(Extracted data entries)
Content starts

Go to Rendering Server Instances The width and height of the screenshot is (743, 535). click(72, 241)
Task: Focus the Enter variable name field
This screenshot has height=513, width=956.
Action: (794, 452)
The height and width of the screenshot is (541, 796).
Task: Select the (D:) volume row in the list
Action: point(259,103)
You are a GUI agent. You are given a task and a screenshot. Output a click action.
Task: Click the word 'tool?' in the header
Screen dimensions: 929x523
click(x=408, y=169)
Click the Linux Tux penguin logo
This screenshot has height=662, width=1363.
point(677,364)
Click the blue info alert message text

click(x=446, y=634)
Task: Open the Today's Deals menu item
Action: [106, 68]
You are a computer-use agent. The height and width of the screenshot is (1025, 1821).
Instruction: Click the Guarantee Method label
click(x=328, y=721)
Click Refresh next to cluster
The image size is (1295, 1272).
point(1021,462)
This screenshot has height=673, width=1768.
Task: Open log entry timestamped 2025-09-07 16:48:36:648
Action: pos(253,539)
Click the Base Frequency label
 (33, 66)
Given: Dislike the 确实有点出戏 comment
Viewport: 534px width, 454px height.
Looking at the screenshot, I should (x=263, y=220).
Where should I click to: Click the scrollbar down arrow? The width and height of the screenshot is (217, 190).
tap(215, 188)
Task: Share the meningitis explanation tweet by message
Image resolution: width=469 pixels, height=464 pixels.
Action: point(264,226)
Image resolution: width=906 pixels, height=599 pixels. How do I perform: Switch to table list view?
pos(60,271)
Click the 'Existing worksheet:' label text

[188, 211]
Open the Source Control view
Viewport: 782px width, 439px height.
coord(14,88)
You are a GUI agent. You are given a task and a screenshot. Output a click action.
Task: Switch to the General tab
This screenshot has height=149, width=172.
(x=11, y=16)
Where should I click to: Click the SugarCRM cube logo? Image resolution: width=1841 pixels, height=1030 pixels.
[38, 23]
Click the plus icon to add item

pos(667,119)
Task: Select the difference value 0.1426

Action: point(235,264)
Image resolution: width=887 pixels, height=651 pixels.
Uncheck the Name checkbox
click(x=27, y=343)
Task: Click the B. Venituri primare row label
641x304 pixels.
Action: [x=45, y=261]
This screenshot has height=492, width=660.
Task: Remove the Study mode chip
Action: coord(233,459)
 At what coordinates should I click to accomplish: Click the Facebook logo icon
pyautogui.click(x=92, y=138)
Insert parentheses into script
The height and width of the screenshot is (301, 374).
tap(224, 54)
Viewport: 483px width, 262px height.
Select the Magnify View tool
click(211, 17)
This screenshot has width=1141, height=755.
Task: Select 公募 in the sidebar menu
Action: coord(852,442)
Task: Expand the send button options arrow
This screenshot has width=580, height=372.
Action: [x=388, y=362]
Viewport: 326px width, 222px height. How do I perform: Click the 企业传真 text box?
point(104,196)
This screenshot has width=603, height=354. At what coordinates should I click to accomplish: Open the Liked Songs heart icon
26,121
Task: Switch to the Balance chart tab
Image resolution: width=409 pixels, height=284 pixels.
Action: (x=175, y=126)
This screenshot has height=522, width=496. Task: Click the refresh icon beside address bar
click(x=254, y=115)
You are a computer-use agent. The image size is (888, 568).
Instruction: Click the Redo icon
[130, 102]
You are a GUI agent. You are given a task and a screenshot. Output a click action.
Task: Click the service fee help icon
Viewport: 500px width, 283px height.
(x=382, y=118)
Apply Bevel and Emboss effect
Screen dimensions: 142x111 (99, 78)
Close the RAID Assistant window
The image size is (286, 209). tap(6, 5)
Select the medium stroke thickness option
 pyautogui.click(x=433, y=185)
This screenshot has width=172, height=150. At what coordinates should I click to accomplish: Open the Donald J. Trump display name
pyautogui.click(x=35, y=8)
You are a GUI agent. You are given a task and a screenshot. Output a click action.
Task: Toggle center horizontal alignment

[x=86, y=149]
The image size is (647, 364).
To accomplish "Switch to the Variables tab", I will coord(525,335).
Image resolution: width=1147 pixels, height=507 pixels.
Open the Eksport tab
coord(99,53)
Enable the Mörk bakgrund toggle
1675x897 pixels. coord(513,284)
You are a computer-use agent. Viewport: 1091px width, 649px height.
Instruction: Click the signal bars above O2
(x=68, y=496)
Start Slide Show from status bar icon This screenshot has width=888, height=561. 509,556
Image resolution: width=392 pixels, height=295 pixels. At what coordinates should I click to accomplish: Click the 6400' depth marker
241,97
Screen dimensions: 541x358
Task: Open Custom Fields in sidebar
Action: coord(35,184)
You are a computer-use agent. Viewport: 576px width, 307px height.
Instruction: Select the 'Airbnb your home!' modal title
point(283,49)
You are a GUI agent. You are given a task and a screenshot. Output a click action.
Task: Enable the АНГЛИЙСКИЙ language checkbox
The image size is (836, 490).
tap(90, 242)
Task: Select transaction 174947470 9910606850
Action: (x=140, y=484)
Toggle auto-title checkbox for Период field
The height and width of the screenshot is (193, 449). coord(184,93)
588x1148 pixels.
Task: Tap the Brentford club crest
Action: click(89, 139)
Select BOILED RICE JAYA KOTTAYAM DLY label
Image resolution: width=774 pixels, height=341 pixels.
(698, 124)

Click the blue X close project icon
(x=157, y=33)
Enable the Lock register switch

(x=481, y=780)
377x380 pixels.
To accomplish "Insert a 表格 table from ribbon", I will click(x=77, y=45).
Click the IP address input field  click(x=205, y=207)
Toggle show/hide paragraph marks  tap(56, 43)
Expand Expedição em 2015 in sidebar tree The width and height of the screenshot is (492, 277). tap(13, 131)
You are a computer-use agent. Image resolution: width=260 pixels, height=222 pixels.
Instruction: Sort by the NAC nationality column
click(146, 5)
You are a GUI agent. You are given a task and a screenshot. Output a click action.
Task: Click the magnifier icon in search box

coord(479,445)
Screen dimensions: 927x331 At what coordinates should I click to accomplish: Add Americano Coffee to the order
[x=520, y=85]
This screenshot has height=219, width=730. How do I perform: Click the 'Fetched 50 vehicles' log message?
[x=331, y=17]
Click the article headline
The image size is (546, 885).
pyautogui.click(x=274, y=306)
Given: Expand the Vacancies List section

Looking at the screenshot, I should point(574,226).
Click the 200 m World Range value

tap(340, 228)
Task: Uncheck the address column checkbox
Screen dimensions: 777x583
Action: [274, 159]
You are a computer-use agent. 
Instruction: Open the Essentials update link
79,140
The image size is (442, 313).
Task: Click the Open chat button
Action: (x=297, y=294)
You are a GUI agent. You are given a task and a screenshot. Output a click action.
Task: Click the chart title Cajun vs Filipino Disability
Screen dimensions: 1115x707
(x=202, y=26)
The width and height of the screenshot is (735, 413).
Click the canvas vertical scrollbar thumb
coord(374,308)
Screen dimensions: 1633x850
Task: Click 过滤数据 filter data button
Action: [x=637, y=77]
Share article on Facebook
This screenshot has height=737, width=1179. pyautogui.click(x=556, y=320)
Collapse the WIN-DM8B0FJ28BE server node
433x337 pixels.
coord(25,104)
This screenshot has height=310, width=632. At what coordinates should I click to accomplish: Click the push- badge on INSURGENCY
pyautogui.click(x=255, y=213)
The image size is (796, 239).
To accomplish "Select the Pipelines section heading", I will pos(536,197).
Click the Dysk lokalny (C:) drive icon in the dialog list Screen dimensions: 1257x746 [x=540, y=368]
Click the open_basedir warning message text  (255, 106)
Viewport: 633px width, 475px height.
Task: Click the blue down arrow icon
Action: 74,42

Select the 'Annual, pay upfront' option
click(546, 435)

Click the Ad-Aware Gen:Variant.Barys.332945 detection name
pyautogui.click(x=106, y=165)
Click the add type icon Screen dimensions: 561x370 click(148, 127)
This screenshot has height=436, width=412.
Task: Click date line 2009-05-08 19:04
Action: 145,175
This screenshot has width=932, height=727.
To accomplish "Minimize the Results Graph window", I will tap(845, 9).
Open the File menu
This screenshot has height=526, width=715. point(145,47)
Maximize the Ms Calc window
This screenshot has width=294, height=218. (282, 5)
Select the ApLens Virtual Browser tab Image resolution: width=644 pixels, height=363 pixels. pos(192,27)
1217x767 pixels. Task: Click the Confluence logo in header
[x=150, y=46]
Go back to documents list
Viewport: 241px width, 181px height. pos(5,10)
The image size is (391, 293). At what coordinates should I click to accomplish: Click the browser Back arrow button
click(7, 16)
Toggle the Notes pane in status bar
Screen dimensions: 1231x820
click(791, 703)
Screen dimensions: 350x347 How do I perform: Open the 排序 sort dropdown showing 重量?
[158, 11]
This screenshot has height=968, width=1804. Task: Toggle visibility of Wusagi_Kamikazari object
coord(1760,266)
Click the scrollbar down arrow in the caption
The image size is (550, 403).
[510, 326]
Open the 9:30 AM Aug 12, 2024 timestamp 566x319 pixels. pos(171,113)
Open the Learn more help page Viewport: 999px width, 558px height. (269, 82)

Content ends

TASK STATEMENT: In the records above, find the lines containing "computer" and copy them.

EXERCISE RESPONSE:
You are a computer-use agent. The height and width of the screenshot is (1025, 1821).
You are a computer-use agent. The image size is (888, 568).
You are a computer-use agent. Viewport: 1091px width, 649px height.
You are a computer-use agent. Viewport: 576px width, 307px height.
You are a computer-use agent. Image resolution: width=260 pixels, height=222 pixels.
You are a computer-use agent. 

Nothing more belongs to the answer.